François Jost : La montée du candidat d’extrême-droite incombe surtout à la chaîne CNews et à son dirigeant, Vincent Bolloré. C’est lui qui l’a aidé à entrer sur la scène politique : c’est son pion, il avance masqué derrière lui. Et l’idéologie conservatrice de Éric Zemmour correspond à celle de Vincent Bolloré. C’est un catholique, assez traditionnel. On retrouve d’ailleurs cette idéologie dans le choix des émissions, comme sur la chaîne C8 dont le nombre d’émissions religieuses n’a jamais été aussi important.
 
Il y a aussi dans cette stratégie un calcul marketing très juste. 30% des Français votent extrême-droite aujourd’hui et n’avaient pas de média. Il y a beaucoup de gens qui associent les journalistes à des « gauchistes », comme disait Marine Le Pen en parlant de France Inter. Quand Zemmour tape lui-même sur les médias, il assume qu’ils font une télévision différente, une télévision d’opinion. C’est un argument commercial de taille.
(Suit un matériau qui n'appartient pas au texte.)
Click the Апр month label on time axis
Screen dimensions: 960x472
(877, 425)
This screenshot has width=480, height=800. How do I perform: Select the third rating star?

C’est important d’avoir de plus en plus d’espaces où on déconstruit les mensonges des politiques et des journalistes, à travers l'éducation aux médias (EMI).

François Jost, auteur de "Médias : sortir de la haine ?"

TV5MONDE : Face à cette concentration des médias, les réseaux sociaux peuvent-ils permettre aux journalistes et la presse indépendante de faire « contrepoids » ?
 
François Jost : Sur les réseaux sociaux, on a tendance à dialoguer avec les gens qui pensent la même chose que nous et à entretenir un entre-soi. Les algorithmes sont faits pour ça. Aussi, je ne suis pas sûr que ça touche assez de gens.
 
TV5MONDE : Est-il encore possible de « sortir de la haine » envers les médias ?
 
François Jost : Il faut que chacun s’y mette. Quand les médias font tous les jours des reportages sur les gens qui ne veulent pas se faire vacciner, c’est trop. Les anti-vaccins représentent 5% ou 10% de gens en France et ça prenait une place énorme dans les journaux télévisés.

Il faut aussi favoriser un journalisme de solution. 30% des gens en Europe ne regardent plus les informations parce que ça les déprime. Il ne faut pas seulement faire un journalisme qui dénonce mais aussi un journalisme qui montre des portes de sorties. C’est en train d’être fait.
 
Ensuite, c’est important d’avoir de plus en plus d’espaces où on déconstruit les mensonges des politiques et des journalistes, à travers l'éducation aux médias (EMI). Il faut expliquer comment se construit l’information. On l’a vu pendant les Gilets Jaunes. Dès qu’il y a contradiction, il y a suspicion qu’on se fiche de nous. Il faut faire comprendre aux gens qu’une contradiction ne veut pas dire mentir.